Hello Fellow Researchers,
I tried to run onmt with multiple sources and multiple features.
My data.yml file like below,
model_dir: runQG/
data:
train_features_file:
- - train.txt.case
- train.txt.pos
- train.txt.bio
- train.txt.ner
- train.txt.src.txt
train_labels_file: train.txt.target.txt
eval_features_file:
- - dev.txt.shuffle.dev.case
- dev.txt.shuffle.dev.pos
- dev.txt.shuffle.dev.bio
- dev.txt.shuffle.dev.ner
- dev.txt.shuffle.dev.source.txt
eval_labels_file: dev.txt.shuffle.dev.target.txt
source_1_1_vocabulary: case-vocab.txt
source_1_2_vocabulary: pos-vocab.txt
source_1_3_vocabulary: bio-vocab.txt
source_1_4_vocabulary: ner-vocab.txt
source_2_vocabulary: src-vocab.txt
target_vocabulary: tgt-vocab.txt
And the model.py file looks like below,
from opennmt import models, inputters, encoders, layers, decoders
import tensorflow_addons as tfa
def model():
return models.SequenceToSequence(
source_inputter=inputters.ParallelInputter(
[inputters.ParallelInputter(
[inputters.WordEmbedder(embedding_size=2),
inputters.WordEmbedder(embedding_size=16),
inputters.WordEmbedder(embedding_size=16),
inputters.WordEmbedder(embedding_size=16),
], combine_features=True, reducer=layers.ConcatReducer()),
inputters.WordEmbedder(embedding_size=300)]
),
target_inputter=inputters.WordEmbedder(embedding_size=300),
encoder=encoders.ParallelEncoder([
encoders.RNNEncoder(1, 300, dropout=0.2),
encoders.RNNEncoder(2, 300, dropout=0.2, bidirectional=True)],
outputs_reducer=layers.ConcatReducer(axis=-1)),
decoder=decoders.AttentionalRNNDecoder(
num_layers=1,
num_units=300, attention_mechanism_class=tfa.seq2seq.LuongAttention,
dropout=0.2))
I already trained the model, but when I tried to infer it by the command
onmt-main --config data.yml --auto_config infer --features_file test.case test.pos test.bio test.ner test.source.txt --predictions_file infer_dev.txt
The error is
Traceback (most recent call last):
File “/usr/local/bin/onmt-main”, line 8, in
sys.exit(main())
File “/usr/local/lib/python3.6/dist-packages/opennmt/bin/main.py”, line 235, in main
log_time=args.log_prediction_time)
File “/usr/local/lib/python3.6/dist-packages/opennmt/runner.py”, line 342, in infer
prefetch_buffer_size=infer_config.get(“prefetch_buffer_size”))

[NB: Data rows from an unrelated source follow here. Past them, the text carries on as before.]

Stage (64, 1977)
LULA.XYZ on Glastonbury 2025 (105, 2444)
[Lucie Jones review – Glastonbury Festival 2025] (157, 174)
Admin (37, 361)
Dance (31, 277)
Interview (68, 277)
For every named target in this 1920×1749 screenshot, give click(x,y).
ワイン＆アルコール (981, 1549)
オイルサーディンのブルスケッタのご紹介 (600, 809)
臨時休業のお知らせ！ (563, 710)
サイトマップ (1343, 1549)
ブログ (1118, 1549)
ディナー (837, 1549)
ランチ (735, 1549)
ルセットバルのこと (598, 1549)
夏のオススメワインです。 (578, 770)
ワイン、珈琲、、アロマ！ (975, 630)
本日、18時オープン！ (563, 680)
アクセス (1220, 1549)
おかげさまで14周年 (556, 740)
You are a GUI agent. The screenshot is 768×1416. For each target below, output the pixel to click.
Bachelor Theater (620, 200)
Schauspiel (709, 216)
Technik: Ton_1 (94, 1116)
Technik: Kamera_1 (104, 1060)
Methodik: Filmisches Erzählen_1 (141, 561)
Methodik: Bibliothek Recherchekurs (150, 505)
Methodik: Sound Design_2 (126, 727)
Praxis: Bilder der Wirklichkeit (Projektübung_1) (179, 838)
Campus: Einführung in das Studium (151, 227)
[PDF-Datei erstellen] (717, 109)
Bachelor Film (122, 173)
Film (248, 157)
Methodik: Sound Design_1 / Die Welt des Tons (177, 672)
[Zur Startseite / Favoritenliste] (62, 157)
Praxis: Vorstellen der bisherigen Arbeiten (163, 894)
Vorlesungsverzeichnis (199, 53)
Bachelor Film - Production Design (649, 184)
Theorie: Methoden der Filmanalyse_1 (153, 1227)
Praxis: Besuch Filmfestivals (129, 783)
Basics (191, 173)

File “/usr/local/lib/python3.6/dist-packages/opennmt/inputters/inputter.py”, line 462, in make_inference_dataset
prefetch_buffer_size=prefetch_buffer_size)
File “/usr/local/lib/python3.6/dist-packages/opennmt/inputters/inputter.py”, line 92, in make_inference_dataset
dataset = self.make_dataset(features_file, training=False)
File “/usr/local/lib/python3.6/dist-packages/opennmt/inputters/inputter.py”, line 270, in make_dataset
dataset = inputter.make_dataset(data, training=training)
File “/usr/local/lib/python3.6/dist-packages/opennmt/inputters/inputter.py”, line 265, in make_dataset
raise ValueError(“The number of data files must be the same as the number of inputters”)
ValueError: The number of data files must be the same as the number of inputters
How could I fix it?
Thanks and best regards